(Beginning of Data for this exercise)

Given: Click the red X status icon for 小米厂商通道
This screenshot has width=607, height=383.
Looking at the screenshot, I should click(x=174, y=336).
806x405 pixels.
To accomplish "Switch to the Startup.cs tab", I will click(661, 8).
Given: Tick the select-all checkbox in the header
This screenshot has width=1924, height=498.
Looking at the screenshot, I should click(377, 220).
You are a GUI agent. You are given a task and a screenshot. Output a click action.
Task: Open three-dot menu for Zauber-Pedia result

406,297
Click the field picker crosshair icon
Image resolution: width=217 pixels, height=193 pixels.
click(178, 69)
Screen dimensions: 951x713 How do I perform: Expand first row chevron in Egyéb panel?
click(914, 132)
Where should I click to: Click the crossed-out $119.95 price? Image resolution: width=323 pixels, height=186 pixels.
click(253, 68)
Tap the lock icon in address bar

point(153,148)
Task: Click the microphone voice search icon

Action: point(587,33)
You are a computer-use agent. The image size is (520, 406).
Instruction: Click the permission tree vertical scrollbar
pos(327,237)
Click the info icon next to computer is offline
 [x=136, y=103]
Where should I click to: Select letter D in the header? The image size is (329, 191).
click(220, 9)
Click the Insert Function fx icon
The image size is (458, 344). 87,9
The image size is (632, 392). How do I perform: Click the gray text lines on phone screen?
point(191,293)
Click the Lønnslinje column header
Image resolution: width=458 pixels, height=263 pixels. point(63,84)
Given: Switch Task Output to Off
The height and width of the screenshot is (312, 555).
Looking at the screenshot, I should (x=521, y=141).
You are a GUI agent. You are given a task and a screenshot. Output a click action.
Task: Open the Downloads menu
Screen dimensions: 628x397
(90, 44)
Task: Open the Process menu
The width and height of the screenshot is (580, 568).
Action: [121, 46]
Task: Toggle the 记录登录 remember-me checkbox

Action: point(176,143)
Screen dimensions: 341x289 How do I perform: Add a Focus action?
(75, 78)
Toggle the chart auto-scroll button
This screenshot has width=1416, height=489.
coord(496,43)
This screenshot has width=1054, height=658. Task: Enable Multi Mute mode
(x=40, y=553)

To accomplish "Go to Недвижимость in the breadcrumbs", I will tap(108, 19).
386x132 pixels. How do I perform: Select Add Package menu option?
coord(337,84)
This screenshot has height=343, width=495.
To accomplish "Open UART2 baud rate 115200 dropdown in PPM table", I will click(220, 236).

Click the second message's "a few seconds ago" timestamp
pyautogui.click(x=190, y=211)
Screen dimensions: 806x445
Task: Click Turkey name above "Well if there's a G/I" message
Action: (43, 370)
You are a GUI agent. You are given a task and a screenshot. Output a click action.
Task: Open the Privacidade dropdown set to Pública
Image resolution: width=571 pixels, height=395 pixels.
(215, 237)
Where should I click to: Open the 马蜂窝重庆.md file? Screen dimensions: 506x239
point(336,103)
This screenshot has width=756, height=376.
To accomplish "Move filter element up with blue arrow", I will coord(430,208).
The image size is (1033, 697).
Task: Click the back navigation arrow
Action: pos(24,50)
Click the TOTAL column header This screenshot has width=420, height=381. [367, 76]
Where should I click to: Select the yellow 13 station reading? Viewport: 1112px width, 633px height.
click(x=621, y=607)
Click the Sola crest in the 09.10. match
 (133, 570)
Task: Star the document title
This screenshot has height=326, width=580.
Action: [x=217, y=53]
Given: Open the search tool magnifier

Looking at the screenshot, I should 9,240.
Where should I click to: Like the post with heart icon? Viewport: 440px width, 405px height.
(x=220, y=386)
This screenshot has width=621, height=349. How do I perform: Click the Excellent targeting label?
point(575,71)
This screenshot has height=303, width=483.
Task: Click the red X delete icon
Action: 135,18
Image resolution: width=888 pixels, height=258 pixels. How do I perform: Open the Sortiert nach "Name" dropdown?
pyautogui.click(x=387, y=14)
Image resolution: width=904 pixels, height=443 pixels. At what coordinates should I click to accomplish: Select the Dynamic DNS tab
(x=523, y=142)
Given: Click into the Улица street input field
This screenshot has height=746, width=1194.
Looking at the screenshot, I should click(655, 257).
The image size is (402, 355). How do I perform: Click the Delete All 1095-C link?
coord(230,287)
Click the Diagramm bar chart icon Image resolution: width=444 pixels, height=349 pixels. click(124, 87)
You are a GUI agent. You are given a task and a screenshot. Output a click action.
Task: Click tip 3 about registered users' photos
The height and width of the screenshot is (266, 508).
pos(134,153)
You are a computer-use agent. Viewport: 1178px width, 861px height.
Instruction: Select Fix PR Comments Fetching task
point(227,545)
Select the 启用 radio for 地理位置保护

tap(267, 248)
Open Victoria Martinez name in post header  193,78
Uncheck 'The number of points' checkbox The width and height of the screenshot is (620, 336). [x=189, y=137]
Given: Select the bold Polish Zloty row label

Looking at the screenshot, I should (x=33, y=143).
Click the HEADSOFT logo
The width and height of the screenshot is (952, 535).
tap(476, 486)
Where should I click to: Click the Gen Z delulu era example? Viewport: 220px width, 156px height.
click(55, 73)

(End of Data for this exercise)

Try it: Wherever the word "Switch" occurs in the data, copy that whole line.

Worked solution:
To accomplish "Switch to the Startup.cs tab", I will click(661, 8).
Given: Switch Task Output to Off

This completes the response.